为扩大 Cas9 可靶向编辑的范围,科学家开发了 Cas9 变体——SpRY,这种宽松版 Cas9(PAM-relaxed Cas9)可识别几乎任何 PAM 序列,但这类工具却存在严重缺陷:
- 陷入“温柔陷阱”:SpRY 与非目标 DNA 结合更紧密,在错误位点反复停留,犹如陷入泥潭;
- 解旋速度减慢:即使找到正确靶点,其解旋效率仅为野生型 Cas9 的1/3;
- 敌我不分:竞争实验显示,SpRY 在非目标 DNA 存在时效率暴跌 200 倍,而野生型几乎不受影响。
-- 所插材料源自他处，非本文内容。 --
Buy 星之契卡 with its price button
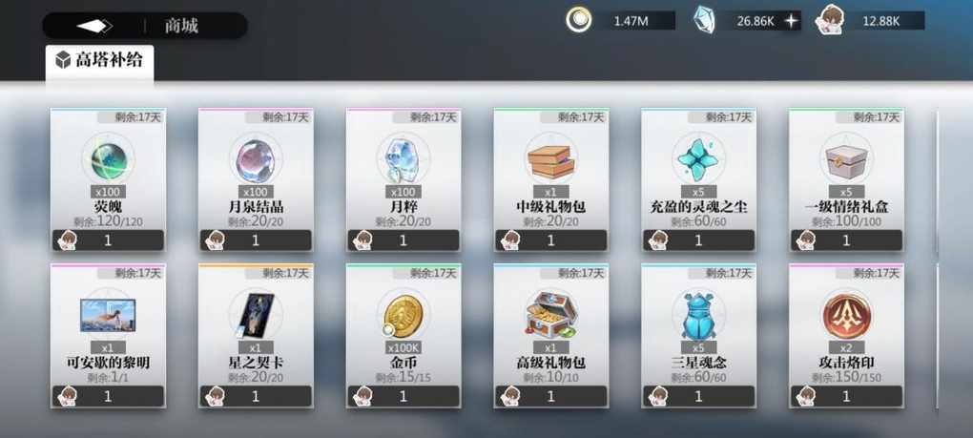The height and width of the screenshot is (438, 973). coord(256,396)
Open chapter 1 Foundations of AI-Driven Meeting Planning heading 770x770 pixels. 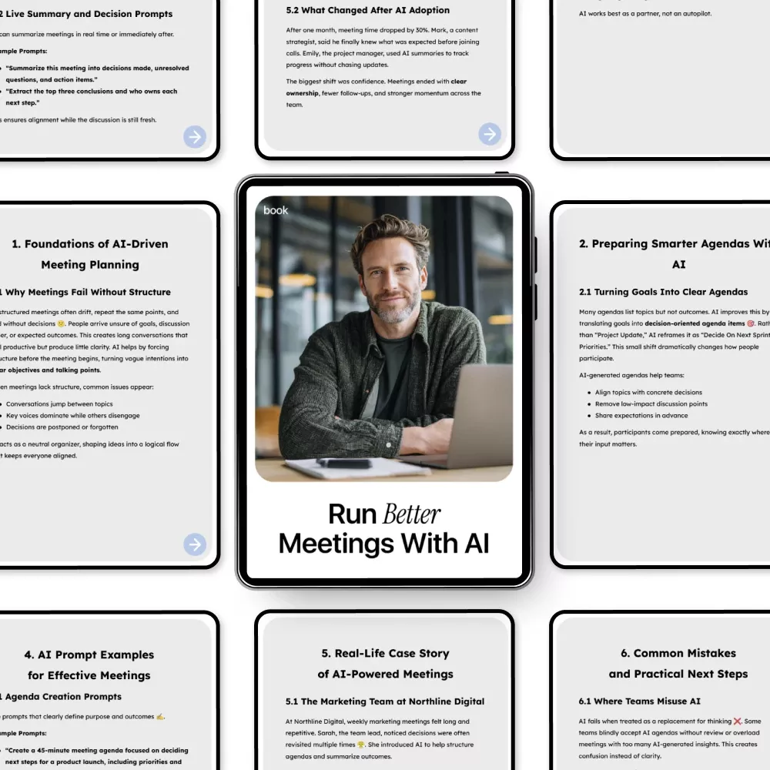tap(90, 254)
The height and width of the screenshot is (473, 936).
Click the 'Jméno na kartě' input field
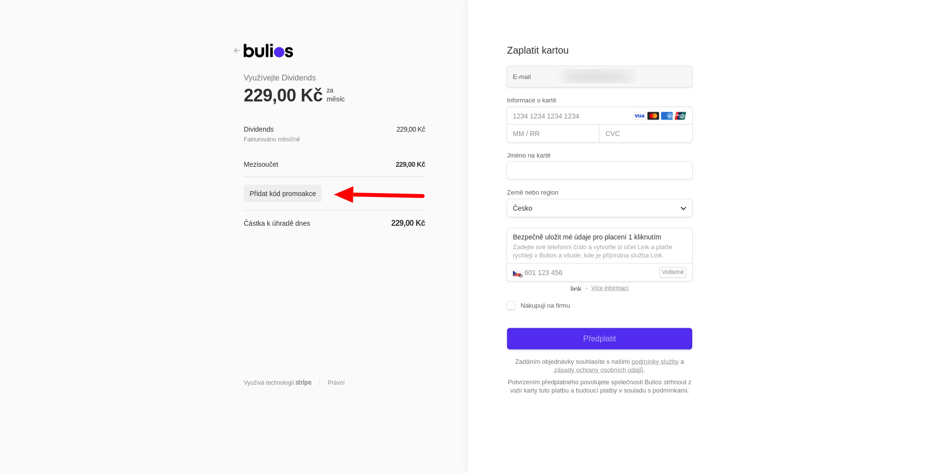click(x=599, y=171)
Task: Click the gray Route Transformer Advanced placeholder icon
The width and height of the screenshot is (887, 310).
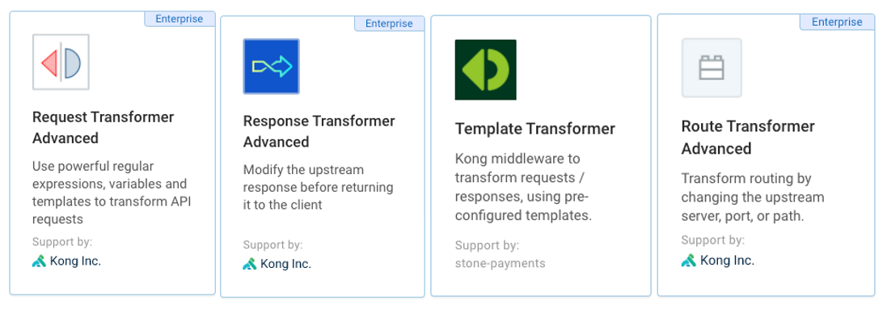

研究团队通过单分子追踪技术(AuRBT)首次捕捉到动态过程:SpRY 在靶点处反复尝试解旋却频频失败,而野生型 Cas9 则“一气呵成”。这种“卡壳”现象源于其过强的初始结合力,导致能量屏障升高。
设计新思路:平衡“搜索”与“剪切”
研究提出基因编辑器优化法则:
1、弱化非特异性结合:避免工具酶被“无效位点”困住;
2、加速靶点解旋:通过设计突变,降低 DNA 解旋能量壁垒;
3、两步协同优化:在 PAM 识别与解旋速度间寻找最佳平衡点。
突破性验证:在靶点旁引入“DNA气泡”(削弱双螺旋稳定性),SpRY 效率瞬间恢复至野生型 Cas9 水平,印证了能量壁垒理论。
未来展望
这项研究颠覆了“PAM 越宽松越好”的传统认知,揭示特异性与效率的精准平衡才是关键。基于此,科学家可重新设计 Cas9 变体:
- 开发“智能扫描”工具,在扩展靶点范围的同时保持高速搜索;
- 优化古细菌来源的IscB/TnpB等新型编辑器,突破现有技术瓶颈;
- 助力遗传病治疗、作物改良等应用,让基因编辑更安全高效。
研究团队表示,这项研究提示我们,不应该盲目追求去 PAM 化,未来基因编辑工具应构建一个多样化的“PAM工具箱”,为不同临床或科研需求选择合适的 Cas9 变体,而非妄图发出一个万能工具。